PayPal filed to become a bank last night.
Not a partnership with a bank…Not a banking feature…An actual industrial bank serving small businesses.
The stock moved one dollar.
I expected it to move ten.
If this chart weren't so beaten down from years of decline, money managers would be all over this filing.
Instead, they're ignoring it because PayPal fails their year-end beauty contest.
That's exactly why the Genesis COG Portfolio owns it.
We bought at $60 after the crash because we buy stocks nobody else wants.
I don't look through the rear view mirror. I look ahead.
Today, I'm demonstrating why this filing transforms PayPal's business and how the lowest valuation in company history creates an asymmetric opportunity.
What the Filing Actually Means
PayPal submitted applications to establish itself as an industrial bank. The target market is financial services for small businesses.
This diversifies their cash flows completely.
Payment processing alone has limits. Banking services create recurring revenue streams and open entirely new markets. The company everyone wrote off just signaled a full business transformation.
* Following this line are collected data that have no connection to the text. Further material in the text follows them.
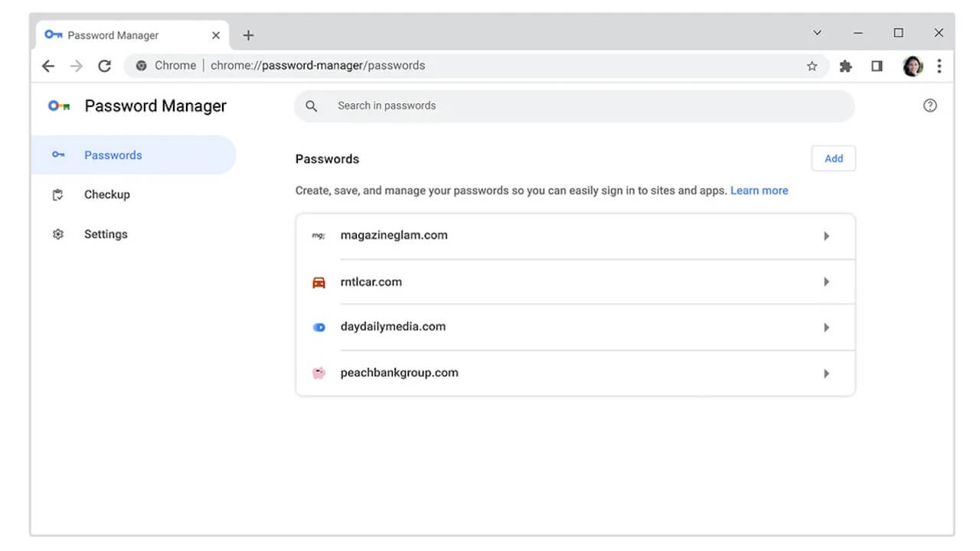
Task: Expand the rntlcar.com password entry
Action: pyautogui.click(x=826, y=282)

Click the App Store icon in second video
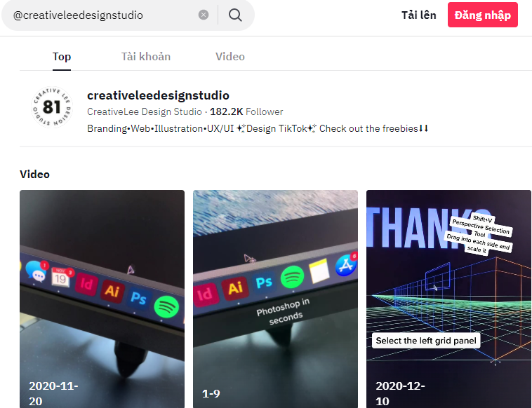[x=346, y=265]
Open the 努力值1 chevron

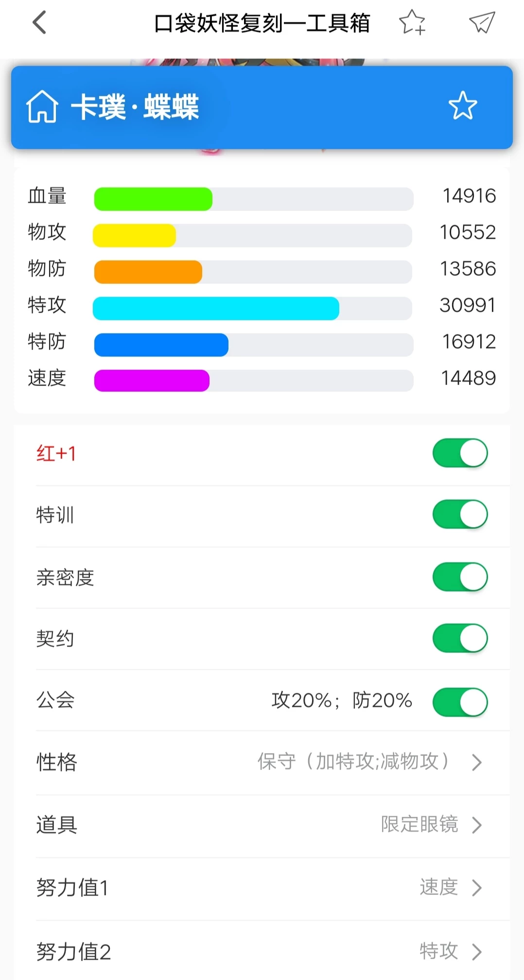477,888
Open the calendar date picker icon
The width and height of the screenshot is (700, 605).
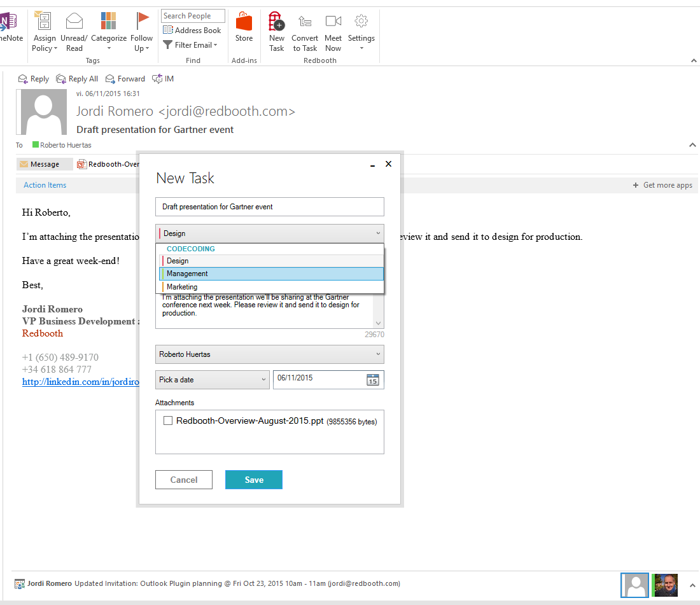tap(373, 380)
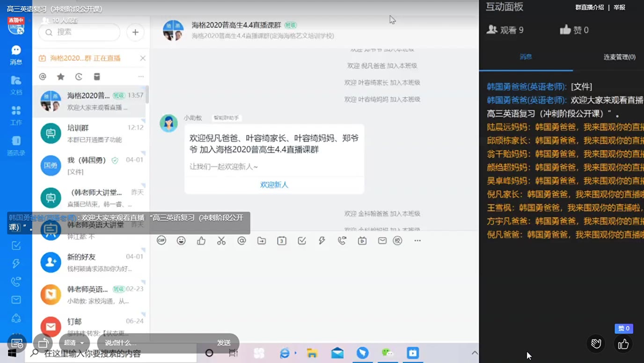The height and width of the screenshot is (363, 644).
Task: Select the 消息 tab in the interactive panel
Action: 527,56
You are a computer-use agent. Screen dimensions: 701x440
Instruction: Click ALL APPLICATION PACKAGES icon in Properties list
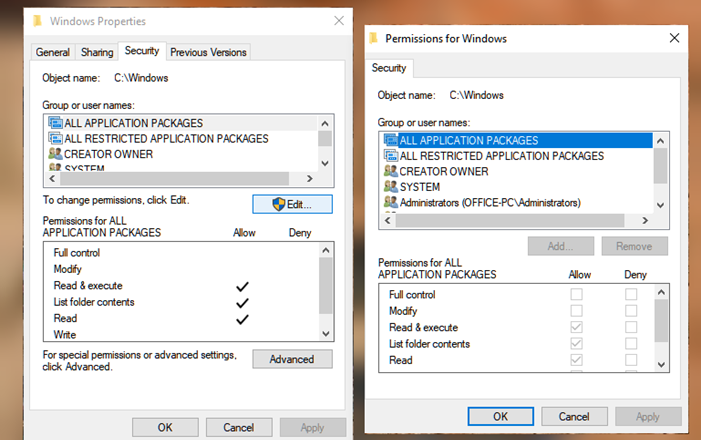point(55,123)
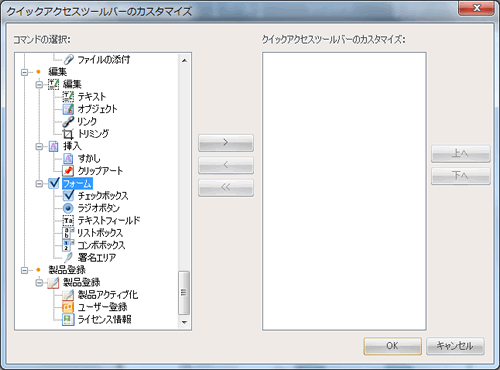Image resolution: width=500 pixels, height=370 pixels.
Task: Collapse the 挿入 group expander
Action: [39, 146]
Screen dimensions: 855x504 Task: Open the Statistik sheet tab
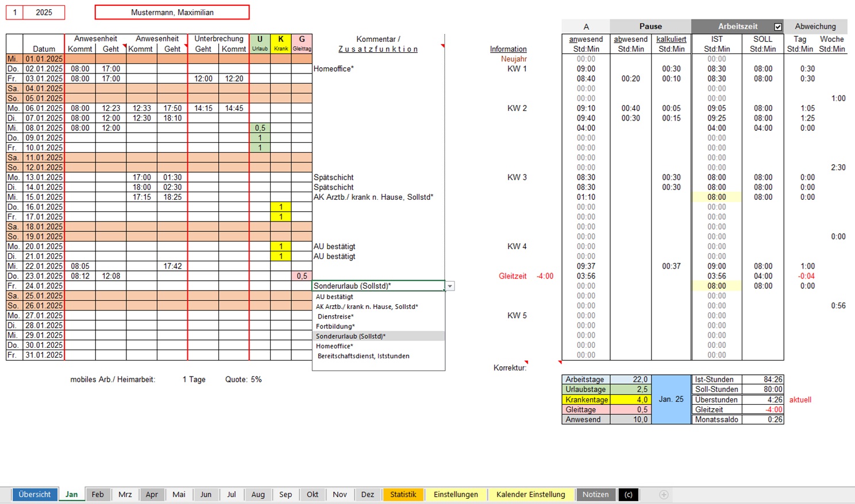[x=403, y=494]
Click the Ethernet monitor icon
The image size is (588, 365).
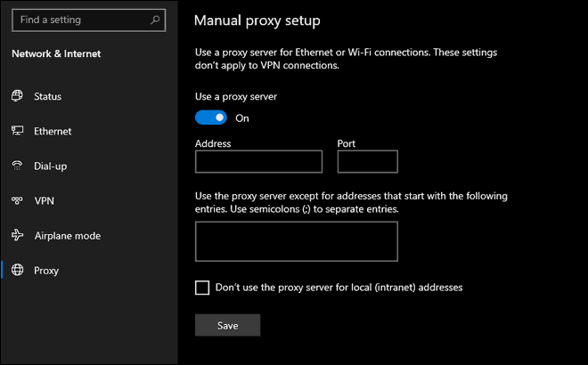tap(17, 130)
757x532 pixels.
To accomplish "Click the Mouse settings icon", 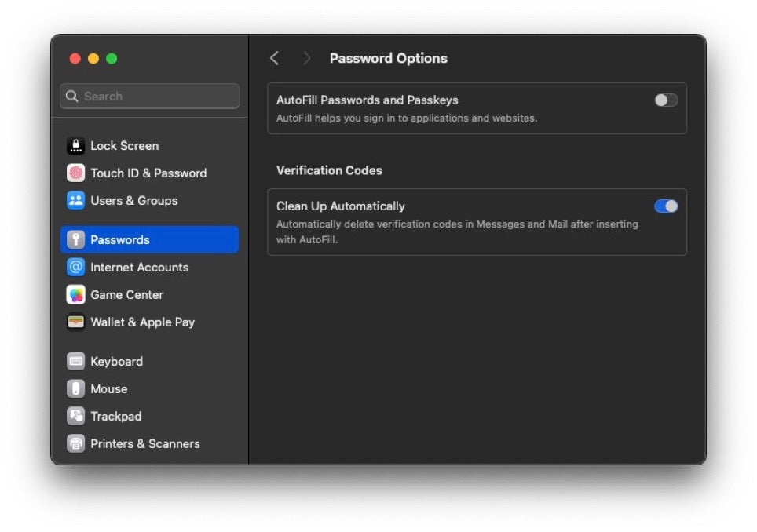I will click(75, 389).
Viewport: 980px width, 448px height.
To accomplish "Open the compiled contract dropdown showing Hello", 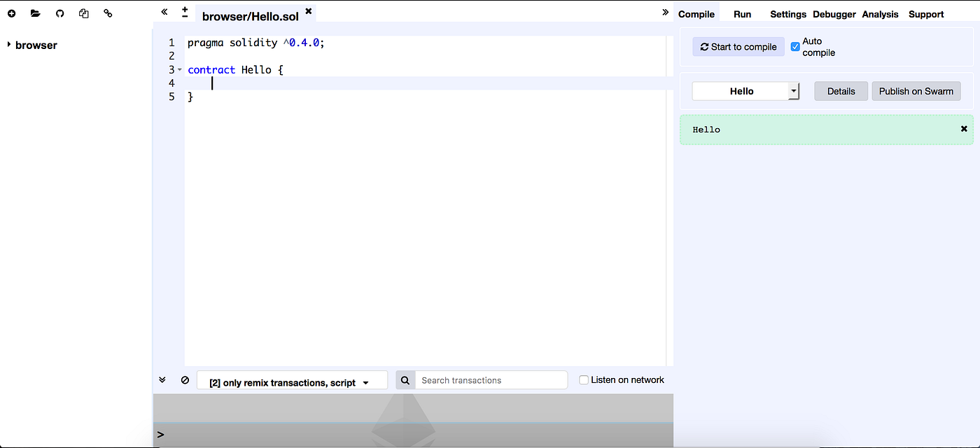I will [x=746, y=91].
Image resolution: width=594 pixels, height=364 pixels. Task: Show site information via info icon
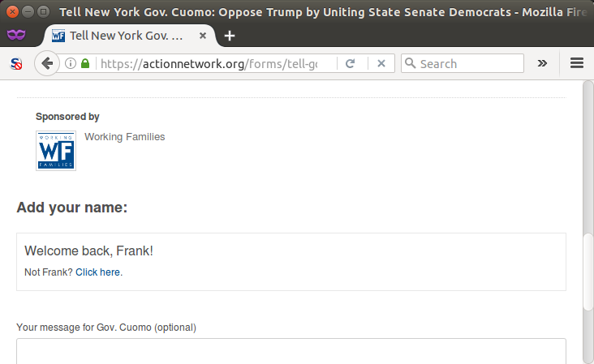click(x=71, y=63)
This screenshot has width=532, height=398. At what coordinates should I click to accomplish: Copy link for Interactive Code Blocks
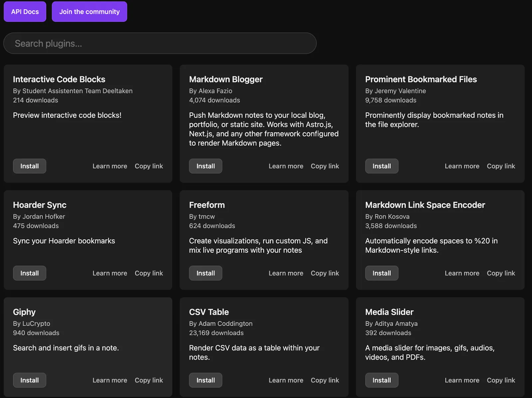(x=149, y=166)
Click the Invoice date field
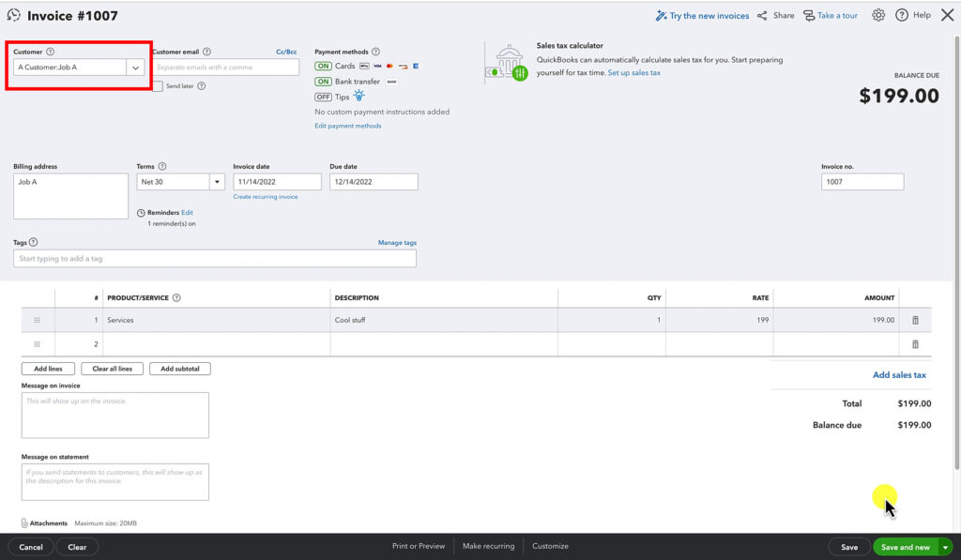 tap(277, 182)
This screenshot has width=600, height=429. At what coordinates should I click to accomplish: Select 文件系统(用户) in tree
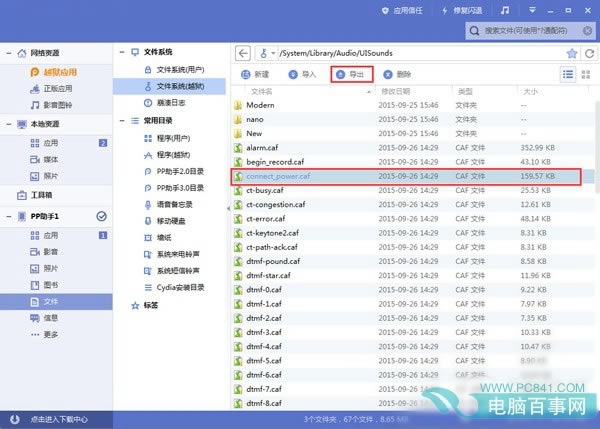180,70
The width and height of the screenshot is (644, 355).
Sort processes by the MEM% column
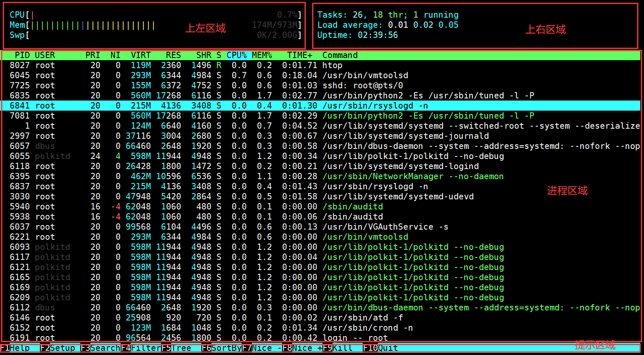(x=262, y=55)
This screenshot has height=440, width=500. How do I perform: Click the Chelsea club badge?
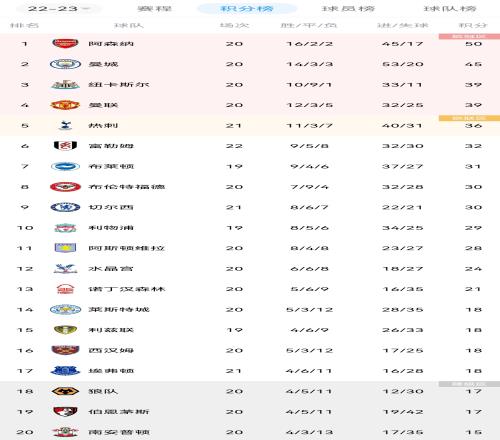[x=65, y=207]
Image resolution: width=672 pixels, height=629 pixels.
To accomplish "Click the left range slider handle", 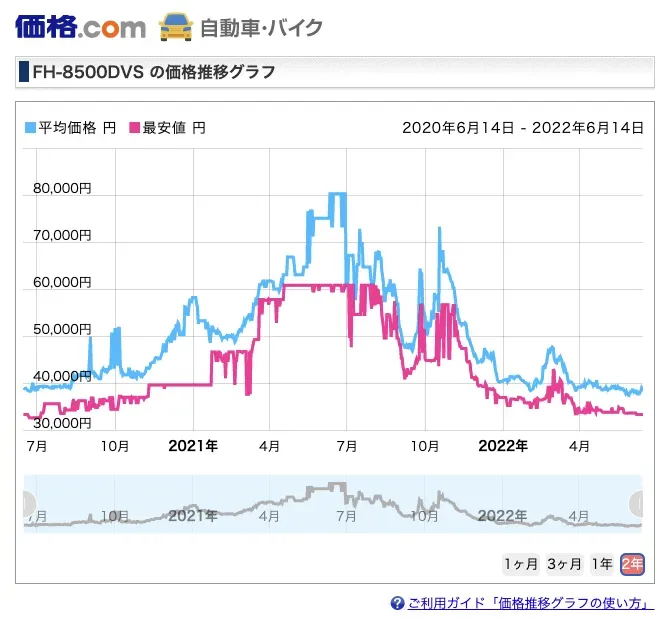I will coord(29,504).
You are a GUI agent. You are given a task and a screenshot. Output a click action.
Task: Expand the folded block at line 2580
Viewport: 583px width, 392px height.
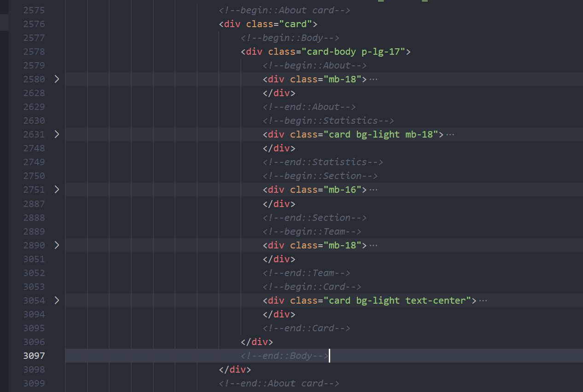(x=57, y=79)
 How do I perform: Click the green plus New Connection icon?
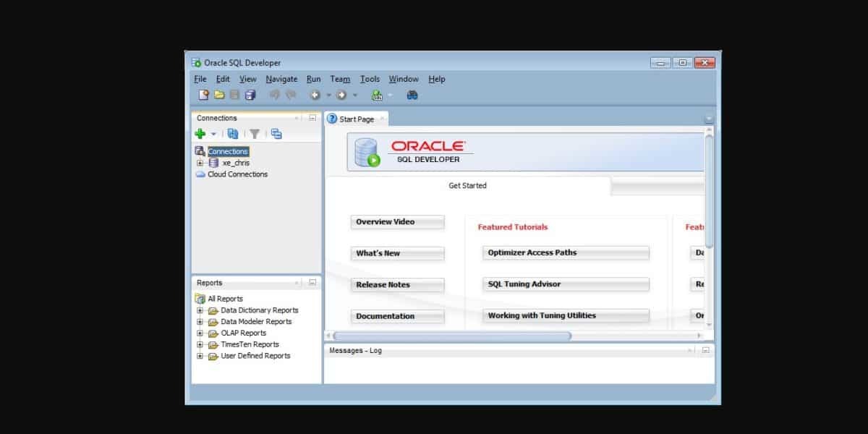pyautogui.click(x=200, y=134)
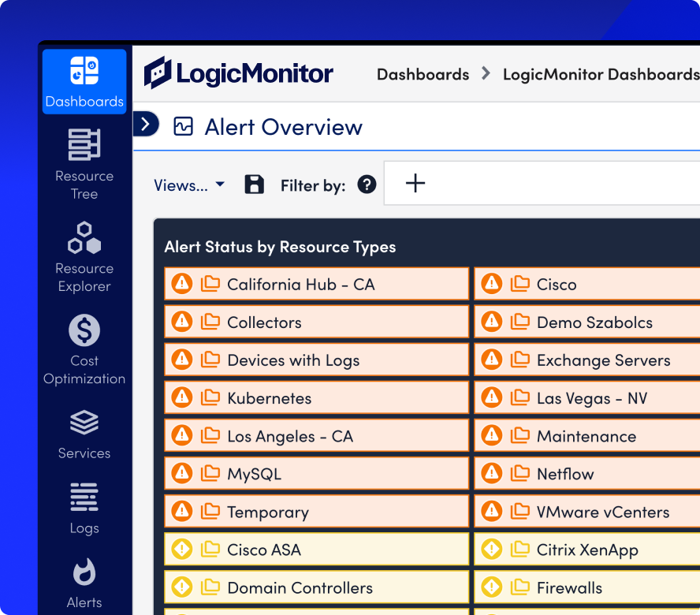This screenshot has width=700, height=615.
Task: Open the California Hub - CA row
Action: click(x=300, y=285)
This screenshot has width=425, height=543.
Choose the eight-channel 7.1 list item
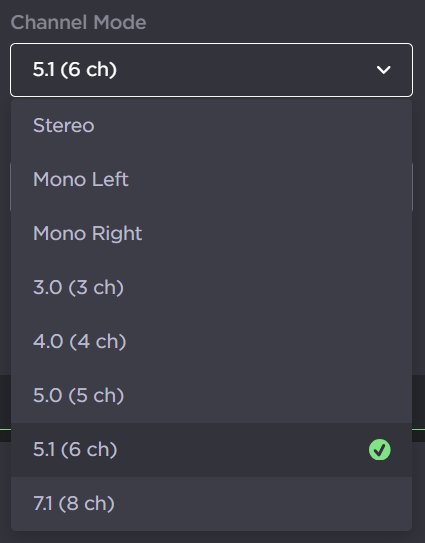(211, 504)
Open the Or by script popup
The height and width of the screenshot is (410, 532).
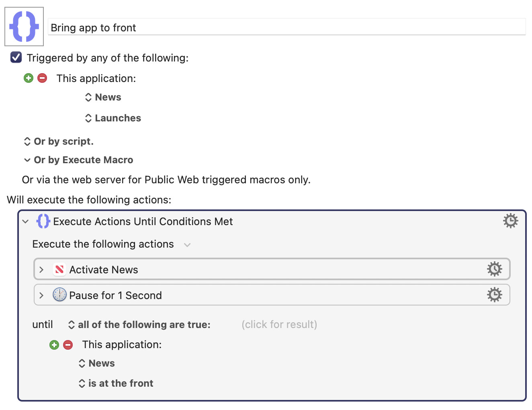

The daily chart setup already reflects this potential.
The weekly matters more though. If PayPal's weekly MACD gets above zero and the signal line, I don't know how you stop this from running to $70.
The Valuation Floor
PayPal trades at 12 times earnings. Its lowest valuation ever.
There were days when I would short this stock at 150 times earnings. That was a layup trade. The valuation was absurd and everyone knew it.
At 12 times earnings, the setup has completely reversed. You have to be out of your mind to short it here.
Consider where this sits historically:
- Peak multiple: 150x earnings during the growth chase
- Current level: 12x earnings at an all-time floor
- Sector average: Most fintech names still trade at 25x or higher
The stock hit bottom. My assumption is it turns, runs, and goes.
Why Money Managers Are Missing This
December creates blind spots.
Fund managers need pretty charts for year-end performance reviews. PayPal's three-year decline looks like a disaster on paper. Nobody wants that ugliness in their Q4 holdings report.
We at Genesis COG don't care about chart beauty contests.
We care about value. We care about catalysts. We care about what happens next.
This stock at $60 with a banking license filing should already be at $75. Calendar mechanics and manager vanity are the only things holding it back.
The Level That Changes Everything
Watch $65.
That's the breakout point. If PayPal clears $65 with conviction, the resistance disappears. The banking application provides fundamental support for higher prices. The daily setup looks constructive.
Once the weekly confirms, this becomes a freight train.
Why January Matters
The same managers ignoring PayPal today will hunt for value on January 1st.
They wipe the slate clean every new year. Stocks avoided for cosmetic reasons become stocks chased for fundamental reasons. PayPal sits right in that sweet spot.
Beaten down. Undervalued. Catalyst in hand.
This is exactly the setup I built the Genesis COG System to find. Technical damage masking fundamental opportunity. Year-end mispricings that correct violently when the calendar flips.
I'm not selling my PayPal position. I'm watching $65 for the breakout that sends this to $70 and beyond.